Frameshift mutations, neoantigens and tumor-specific CD8(+) T cells in microsatellite unstable colorectal cancers

Abstract

Microsatellite unstable colorectal cancers (CRC) express frameshift mutation-derived tumor-specific neoantigens. We recently showed that: (i) frameshift mutations were correlated with tumor-infiltrating CD8(+) T cell density, (ii) neoantigen-specific cytotoxic T cells could be obtained in patients whose tumors harbored these mutations, underlining the interest of developing personalized immunotherapy strategies in these cancers.

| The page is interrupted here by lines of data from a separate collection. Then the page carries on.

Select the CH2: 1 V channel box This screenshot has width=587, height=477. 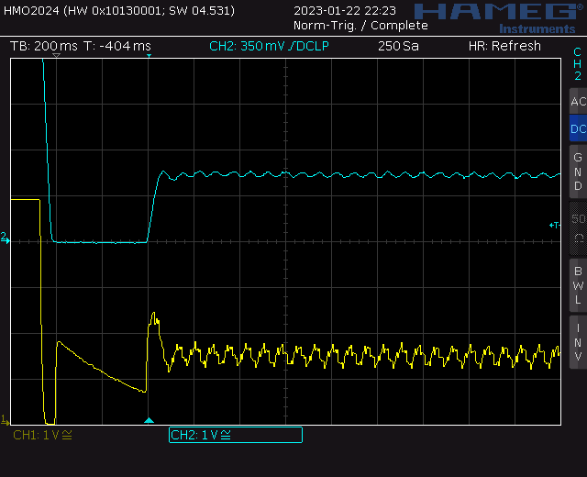[x=235, y=435]
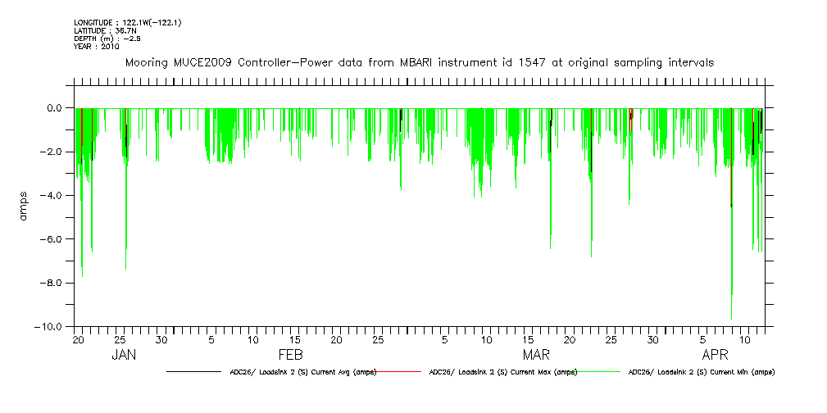Click the long red spike in April
The height and width of the screenshot is (413, 827).
(730, 164)
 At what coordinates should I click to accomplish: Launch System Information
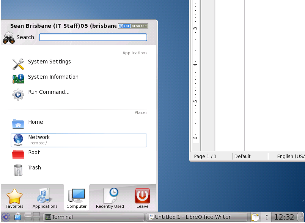click(53, 77)
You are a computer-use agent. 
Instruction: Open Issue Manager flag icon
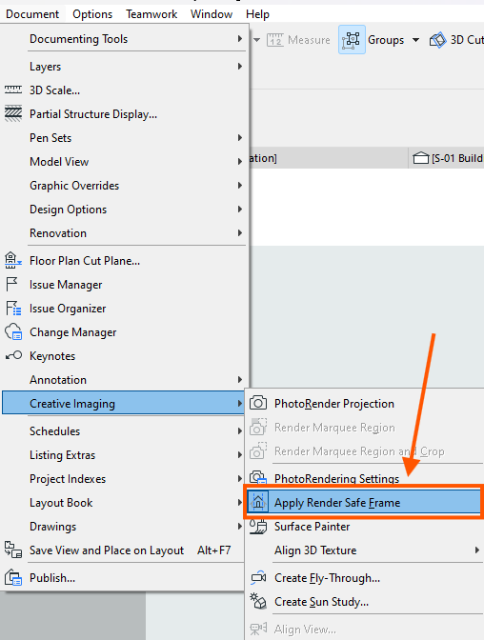[x=11, y=285]
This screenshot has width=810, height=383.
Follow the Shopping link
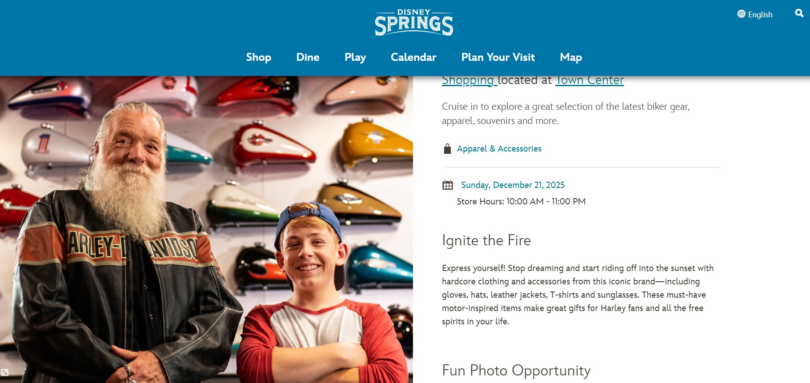coord(468,80)
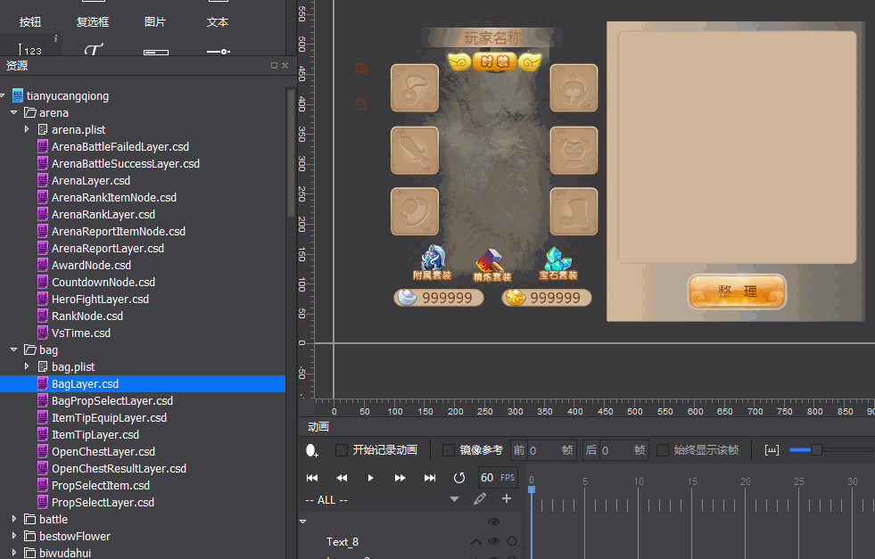Enable the 镜像参考 checkbox

[449, 450]
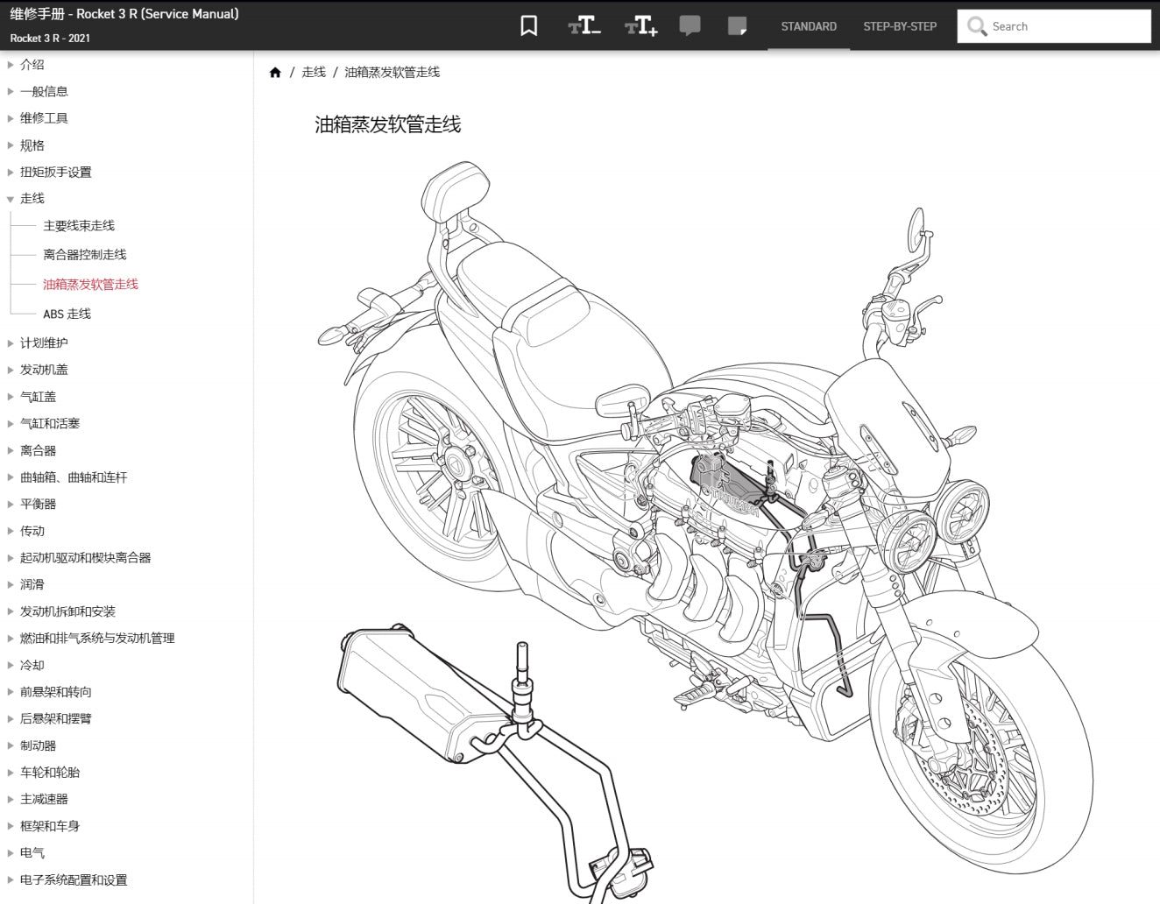Open 油箱蒸发软管走线 sidebar item
The image size is (1160, 904).
(x=90, y=285)
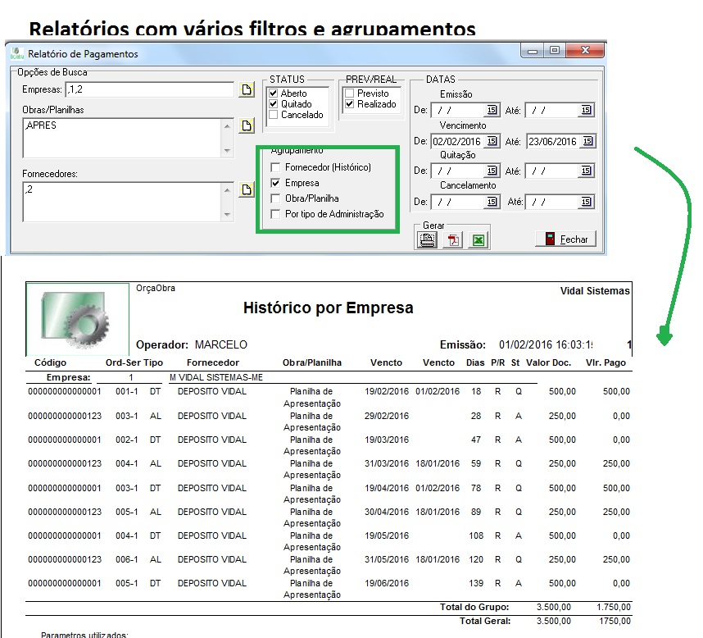Generate the report as PDF

453,239
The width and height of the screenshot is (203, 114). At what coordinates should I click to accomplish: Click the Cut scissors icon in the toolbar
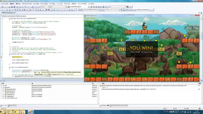17,7
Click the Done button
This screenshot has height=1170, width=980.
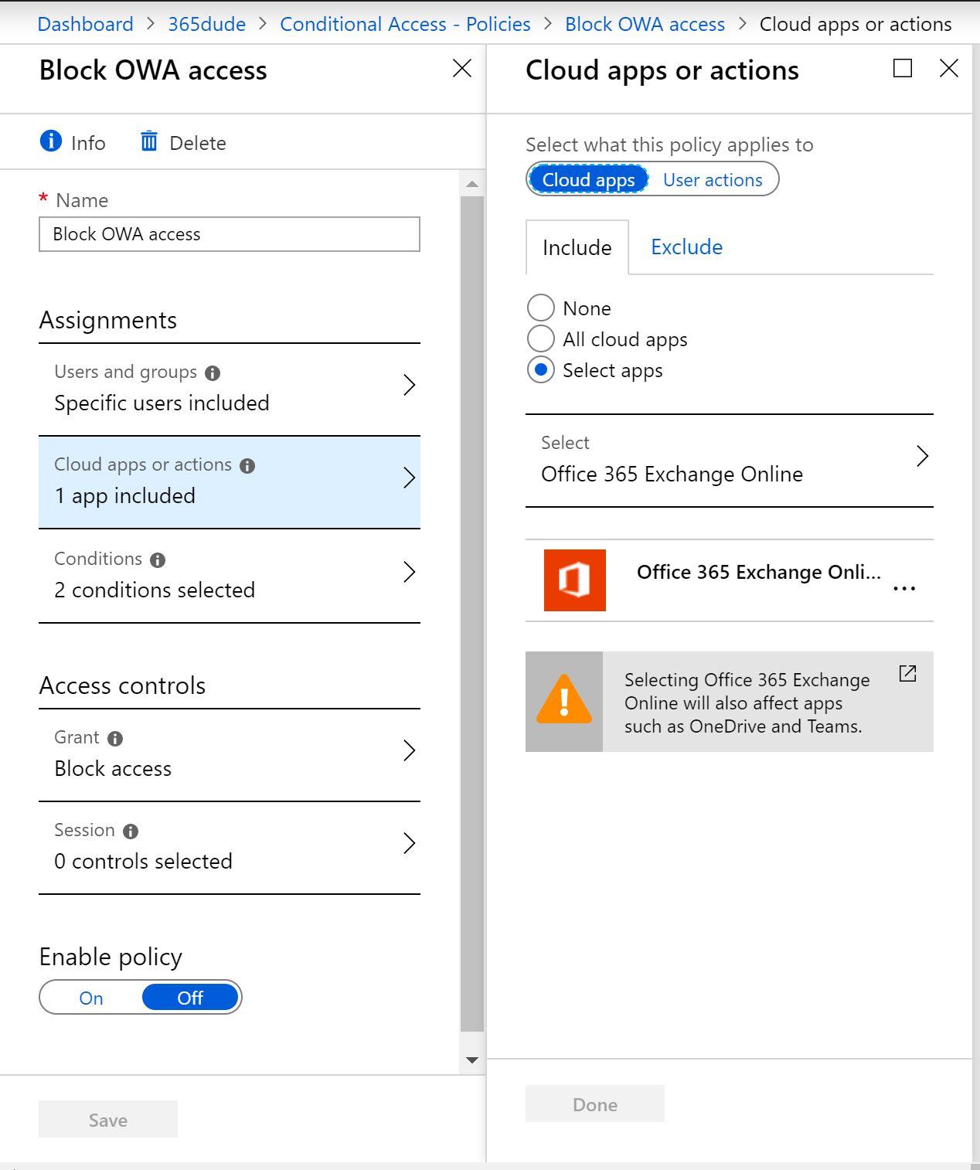pyautogui.click(x=594, y=1104)
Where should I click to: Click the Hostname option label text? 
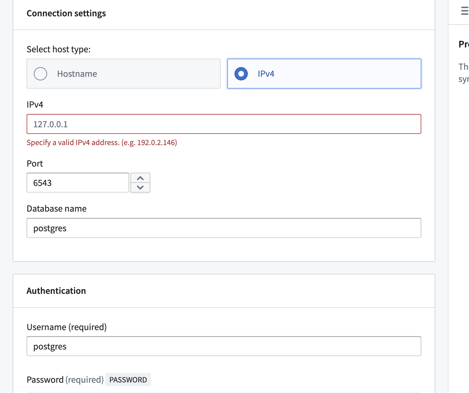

Keywords: Adoptive cell transfer; colorectal cancer; frameshift mutation; immunotherapy; microsatellite instablility; neoantigen; neopeptide; tumor-specific CD8+ T cell.

Figures

Figure 1.

How CD8+ T lymphocytes could target tumor-specific frameshift mutation-derived neoantigens. (A) MSI tumors are prone to insertions and deletions in repeat sequences. In coding repeat sequences (as illustrated here with the 10 adenine tract within TGFBR2 gene, first coding repeat sequence shown by Linnebacher M. et al. to be involved in the production of an immunogenic frameshift peptide10), this can lead to a shift in the open reading frame and to the synthesis of a neoprotein expressed only in tumor cells harboring this mutation. Intracellular degradation of this neoantigen can release immunogenic neopeptides presented on HLA-I molecules by mutated tumor cells. Contrary to self peptides subjected to self-tolerance, neopeptides are more likely to be recognized by specific CD8+ T lymphocytes which could accumulate within MSI-tumor nests as frameshift mutations accumulate within tumor cells. Nevertheless when intratumoral T lymphocyte activity is dampened, by immune checkpoint inhibitory signals for instance, tumor cells fail to be eliminated. (B) Immunotherapy strategies, favoring active tumor-specific immune responses, could be highly beneficial in the context of MSI-CRCs. PD-1 pathway-blockade (1) has already shown very promising results. Other strategies could be of interest, like adoptive transfer of autologous tumor-specific cytotoxic T lymphocytes previously stimulated in vitro, e.g., with artificial antigen presenting cells (2) or cancer vaccination.